Once our celebrities are read in, like let's say Clooney, and they get involved in something.
Yeah.
Then it's all over.
I mean, everyone's going to be buying $2,000 whistles and wearing the right tennis shoes.
I'd go to noagendanation.com and pick me up one of those slave silk ties.
That's what I'd suggest.
Actually, yeah.
Eric does have a new...
People should go there and check out his new offerings.
He's got a slave tie and some new t-shirts that are kind of cool looking.
Okay.
You got me out of steam, brother.
This is it.
The cedar has me now down.
I can't make it anymore.
I'm barely standing here.
Yeah, well, I'll cedar you later.
Yeah.
I got a fever for the cedar.
By the way, according to Shpreyo in the chat room, this show is psyops, people.
Exactly.
To which I say...
Yeah, yeah, right.
Where's our money?
Exactly.
That's always my response.
And I'm not being paid enough.
So you can continue to...
Government money.
Where are the Koch brothers?
Yeah, where are they with all their money for us?

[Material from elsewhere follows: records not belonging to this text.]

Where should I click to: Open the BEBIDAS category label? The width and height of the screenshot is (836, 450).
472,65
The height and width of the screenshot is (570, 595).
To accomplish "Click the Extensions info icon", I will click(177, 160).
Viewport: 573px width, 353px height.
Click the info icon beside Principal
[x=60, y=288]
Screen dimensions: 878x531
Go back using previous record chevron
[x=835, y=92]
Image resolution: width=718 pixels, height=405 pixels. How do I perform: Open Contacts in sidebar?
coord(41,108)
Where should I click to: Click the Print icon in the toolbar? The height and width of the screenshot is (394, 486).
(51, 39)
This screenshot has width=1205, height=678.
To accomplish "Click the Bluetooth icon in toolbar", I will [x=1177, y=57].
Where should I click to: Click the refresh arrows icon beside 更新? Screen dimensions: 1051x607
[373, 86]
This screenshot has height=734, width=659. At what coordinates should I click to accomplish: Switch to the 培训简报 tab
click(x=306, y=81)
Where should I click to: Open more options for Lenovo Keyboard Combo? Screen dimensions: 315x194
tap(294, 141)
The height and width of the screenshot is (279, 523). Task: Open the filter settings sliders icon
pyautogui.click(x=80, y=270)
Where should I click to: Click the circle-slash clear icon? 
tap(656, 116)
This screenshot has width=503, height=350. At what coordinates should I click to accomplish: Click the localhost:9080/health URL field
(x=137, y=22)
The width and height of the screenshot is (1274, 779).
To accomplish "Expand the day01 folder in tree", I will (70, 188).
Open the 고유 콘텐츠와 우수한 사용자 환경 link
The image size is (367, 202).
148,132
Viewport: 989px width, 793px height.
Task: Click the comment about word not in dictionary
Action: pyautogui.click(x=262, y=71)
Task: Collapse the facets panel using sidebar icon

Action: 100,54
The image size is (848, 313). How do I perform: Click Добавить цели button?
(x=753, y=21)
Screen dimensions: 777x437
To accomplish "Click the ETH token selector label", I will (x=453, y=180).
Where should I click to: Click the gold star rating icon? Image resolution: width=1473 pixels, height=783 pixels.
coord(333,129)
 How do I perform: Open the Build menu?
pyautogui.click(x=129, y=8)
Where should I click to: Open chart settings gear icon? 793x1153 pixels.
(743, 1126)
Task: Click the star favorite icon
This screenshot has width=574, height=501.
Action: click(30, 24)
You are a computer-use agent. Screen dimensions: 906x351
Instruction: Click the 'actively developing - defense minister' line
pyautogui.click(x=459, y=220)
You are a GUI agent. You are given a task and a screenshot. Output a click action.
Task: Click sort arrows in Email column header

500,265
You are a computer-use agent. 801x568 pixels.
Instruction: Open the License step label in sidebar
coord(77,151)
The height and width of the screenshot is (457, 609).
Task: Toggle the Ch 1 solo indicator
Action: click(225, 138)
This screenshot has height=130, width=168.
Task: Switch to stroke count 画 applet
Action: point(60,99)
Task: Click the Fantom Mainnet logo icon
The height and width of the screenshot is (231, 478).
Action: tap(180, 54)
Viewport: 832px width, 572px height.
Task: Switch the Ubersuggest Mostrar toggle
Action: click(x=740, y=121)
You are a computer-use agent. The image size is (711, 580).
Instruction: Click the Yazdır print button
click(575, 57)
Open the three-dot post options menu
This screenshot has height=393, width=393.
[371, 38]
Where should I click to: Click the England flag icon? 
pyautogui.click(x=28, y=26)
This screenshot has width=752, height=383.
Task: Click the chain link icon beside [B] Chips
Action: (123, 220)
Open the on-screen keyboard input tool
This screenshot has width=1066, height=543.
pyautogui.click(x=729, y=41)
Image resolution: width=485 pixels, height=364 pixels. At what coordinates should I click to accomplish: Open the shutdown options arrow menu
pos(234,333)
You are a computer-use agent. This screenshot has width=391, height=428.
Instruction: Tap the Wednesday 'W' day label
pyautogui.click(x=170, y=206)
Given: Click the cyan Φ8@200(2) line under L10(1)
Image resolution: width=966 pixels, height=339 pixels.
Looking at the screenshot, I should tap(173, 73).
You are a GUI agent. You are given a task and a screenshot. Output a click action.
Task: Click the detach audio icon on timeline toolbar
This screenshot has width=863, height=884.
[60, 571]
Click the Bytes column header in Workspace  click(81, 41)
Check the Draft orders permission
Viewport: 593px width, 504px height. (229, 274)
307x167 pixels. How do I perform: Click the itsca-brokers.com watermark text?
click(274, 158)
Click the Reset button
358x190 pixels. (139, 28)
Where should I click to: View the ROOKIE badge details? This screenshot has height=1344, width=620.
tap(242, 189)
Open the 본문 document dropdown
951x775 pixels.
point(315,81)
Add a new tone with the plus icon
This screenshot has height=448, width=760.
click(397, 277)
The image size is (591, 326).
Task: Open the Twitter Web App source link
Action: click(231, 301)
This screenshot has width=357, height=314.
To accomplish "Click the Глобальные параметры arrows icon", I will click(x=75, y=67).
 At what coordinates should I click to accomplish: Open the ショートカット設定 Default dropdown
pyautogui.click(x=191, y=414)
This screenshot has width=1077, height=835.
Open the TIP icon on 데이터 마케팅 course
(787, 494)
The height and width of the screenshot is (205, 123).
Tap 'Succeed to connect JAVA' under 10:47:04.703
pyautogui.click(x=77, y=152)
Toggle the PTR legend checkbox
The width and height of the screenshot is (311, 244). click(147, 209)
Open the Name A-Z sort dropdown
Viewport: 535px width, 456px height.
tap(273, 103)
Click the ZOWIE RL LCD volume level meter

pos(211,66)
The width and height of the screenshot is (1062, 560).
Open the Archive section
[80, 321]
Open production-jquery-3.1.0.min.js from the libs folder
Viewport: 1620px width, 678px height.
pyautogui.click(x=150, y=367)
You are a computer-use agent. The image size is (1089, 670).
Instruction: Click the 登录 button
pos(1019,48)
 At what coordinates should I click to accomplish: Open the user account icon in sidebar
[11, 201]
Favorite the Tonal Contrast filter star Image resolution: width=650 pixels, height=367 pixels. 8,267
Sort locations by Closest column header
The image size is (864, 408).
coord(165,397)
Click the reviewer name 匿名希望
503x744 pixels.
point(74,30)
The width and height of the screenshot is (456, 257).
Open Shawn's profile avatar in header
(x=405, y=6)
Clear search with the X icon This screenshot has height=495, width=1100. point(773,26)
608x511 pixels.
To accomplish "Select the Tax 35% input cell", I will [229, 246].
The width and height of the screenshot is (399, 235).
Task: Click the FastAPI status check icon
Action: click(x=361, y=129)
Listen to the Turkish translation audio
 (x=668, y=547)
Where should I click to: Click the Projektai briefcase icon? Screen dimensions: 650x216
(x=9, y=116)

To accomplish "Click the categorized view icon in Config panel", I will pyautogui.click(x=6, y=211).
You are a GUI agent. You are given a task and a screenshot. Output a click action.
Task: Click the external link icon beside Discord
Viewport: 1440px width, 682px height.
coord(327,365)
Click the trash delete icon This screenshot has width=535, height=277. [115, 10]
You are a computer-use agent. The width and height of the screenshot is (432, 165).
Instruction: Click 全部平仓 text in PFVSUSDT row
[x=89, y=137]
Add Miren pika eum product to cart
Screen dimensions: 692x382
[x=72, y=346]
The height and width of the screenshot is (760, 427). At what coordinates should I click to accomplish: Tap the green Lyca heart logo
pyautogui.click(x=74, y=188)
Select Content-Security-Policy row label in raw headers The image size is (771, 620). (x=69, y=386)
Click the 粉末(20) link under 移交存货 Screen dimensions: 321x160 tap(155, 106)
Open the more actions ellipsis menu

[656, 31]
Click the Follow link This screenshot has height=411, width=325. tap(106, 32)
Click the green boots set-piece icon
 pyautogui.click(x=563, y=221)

Nope, that's not how it works.
We only survive with your support.
I want a t-shirt.
I'm a psyops.
Right here.
Dvorak.org slash NA is where you can support the program.
We'll be back on Sunday with more for you, more media deconstruction, and I'm sure we'll have some stuff that we've researched.
Coming to you from FEMA Region 6, in the morning everybody, I'm Adam Curry.
And from northern Silicon Valley, also, that's the desert of California, I'm John C. Dvorak.